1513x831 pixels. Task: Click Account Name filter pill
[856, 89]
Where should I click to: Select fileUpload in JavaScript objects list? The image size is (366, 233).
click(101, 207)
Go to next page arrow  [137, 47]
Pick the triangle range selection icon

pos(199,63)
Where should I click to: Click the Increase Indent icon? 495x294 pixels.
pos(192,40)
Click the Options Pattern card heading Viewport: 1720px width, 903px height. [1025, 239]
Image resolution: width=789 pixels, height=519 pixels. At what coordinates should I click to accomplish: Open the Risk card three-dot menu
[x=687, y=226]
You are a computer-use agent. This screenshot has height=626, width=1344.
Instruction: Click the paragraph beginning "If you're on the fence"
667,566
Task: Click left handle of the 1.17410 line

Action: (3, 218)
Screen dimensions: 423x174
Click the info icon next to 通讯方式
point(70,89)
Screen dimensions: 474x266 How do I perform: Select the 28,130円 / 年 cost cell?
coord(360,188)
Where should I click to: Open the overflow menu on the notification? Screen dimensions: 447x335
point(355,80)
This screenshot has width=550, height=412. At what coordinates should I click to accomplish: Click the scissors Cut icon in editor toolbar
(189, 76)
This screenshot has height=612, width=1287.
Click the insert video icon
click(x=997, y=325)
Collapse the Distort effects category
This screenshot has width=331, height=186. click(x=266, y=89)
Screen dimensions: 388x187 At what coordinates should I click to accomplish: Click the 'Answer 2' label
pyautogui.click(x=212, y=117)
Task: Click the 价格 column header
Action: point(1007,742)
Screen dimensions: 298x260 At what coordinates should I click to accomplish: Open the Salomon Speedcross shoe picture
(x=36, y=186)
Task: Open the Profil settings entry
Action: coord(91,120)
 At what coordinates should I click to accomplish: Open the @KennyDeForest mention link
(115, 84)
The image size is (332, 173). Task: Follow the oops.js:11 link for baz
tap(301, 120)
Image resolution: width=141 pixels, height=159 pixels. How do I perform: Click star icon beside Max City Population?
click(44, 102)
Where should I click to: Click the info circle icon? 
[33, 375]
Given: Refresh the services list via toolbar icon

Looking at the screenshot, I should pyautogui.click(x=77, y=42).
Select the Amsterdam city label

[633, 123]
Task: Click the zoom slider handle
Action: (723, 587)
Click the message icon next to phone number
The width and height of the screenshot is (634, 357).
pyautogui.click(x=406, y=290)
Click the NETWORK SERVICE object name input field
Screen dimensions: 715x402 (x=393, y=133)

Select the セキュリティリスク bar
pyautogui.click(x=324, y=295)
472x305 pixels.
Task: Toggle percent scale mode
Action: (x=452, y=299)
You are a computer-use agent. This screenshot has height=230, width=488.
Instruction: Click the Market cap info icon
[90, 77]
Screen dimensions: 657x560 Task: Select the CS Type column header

*****

INSTRUCTION => Repeat all of the data above line for line, with no changes.

RESPONSE FOR THIS EXERCISE =>
1513x831 pixels. Task: Click Account Name filter pill
[856, 89]
Where should I click to: Select fileUpload in JavaScript objects list? The image size is (366, 233).
click(101, 207)
Go to next page arrow  [137, 47]
Pick the triangle range selection icon

pos(199,63)
Where should I click to: Click the Increase Indent icon? 495x294 pixels.
pos(192,40)
Click the Options Pattern card heading Viewport: 1720px width, 903px height. [1025, 239]
Image resolution: width=789 pixels, height=519 pixels. At what coordinates should I click to accomplish: Open the Risk card three-dot menu
[x=687, y=226]
You are a computer-use agent. This screenshot has height=626, width=1344.
Instruction: Click the paragraph beginning "If you're on the fence"
667,566
Task: Click left handle of the 1.17410 line

Action: (3, 218)
Screen dimensions: 423x174
Click the info icon next to 通讯方式
point(70,89)
Screen dimensions: 474x266 How do I perform: Select the 28,130円 / 年 cost cell?
coord(360,188)
Where should I click to: Open the overflow menu on the notification? Screen dimensions: 447x335
point(355,80)
This screenshot has width=550, height=412. At what coordinates should I click to accomplish: Click the scissors Cut icon in editor toolbar
(189, 76)
This screenshot has height=612, width=1287.
Click the insert video icon
click(x=997, y=325)
Collapse the Distort effects category
This screenshot has width=331, height=186. click(x=266, y=89)
Screen dimensions: 388x187 At what coordinates should I click to accomplish: Click the 'Answer 2' label
pyautogui.click(x=212, y=117)
Task: Click the 价格 column header
Action: point(1007,742)
Screen dimensions: 298x260 At what coordinates should I click to accomplish: Open the Salomon Speedcross shoe picture
(x=36, y=186)
Task: Open the Profil settings entry
Action: coord(91,120)
 At what coordinates should I click to accomplish: Open the @KennyDeForest mention link
(115, 84)
The image size is (332, 173). Task: Follow the oops.js:11 link for baz
tap(301, 120)
Image resolution: width=141 pixels, height=159 pixels. How do I perform: Click star icon beside Max City Population?
click(44, 102)
Where should I click to: Click the info circle icon? 
[33, 375]
Given: Refresh the services list via toolbar icon

Looking at the screenshot, I should pyautogui.click(x=77, y=42).
Select the Amsterdam city label

[633, 123]
Task: Click the zoom slider handle
Action: (723, 587)
Click the message icon next to phone number
The width and height of the screenshot is (634, 357).
pyautogui.click(x=406, y=290)
Click the NETWORK SERVICE object name input field
Screen dimensions: 715x402 (x=393, y=133)

Select the セキュリティリスク bar
pyautogui.click(x=324, y=295)
472x305 pixels.
Task: Toggle percent scale mode
Action: (x=452, y=299)
You are a computer-use agent. This screenshot has height=230, width=488.
Instruction: Click the Market cap info icon
[90, 77]
Screen dimensions: 657x560 Task: Select the CS Type column header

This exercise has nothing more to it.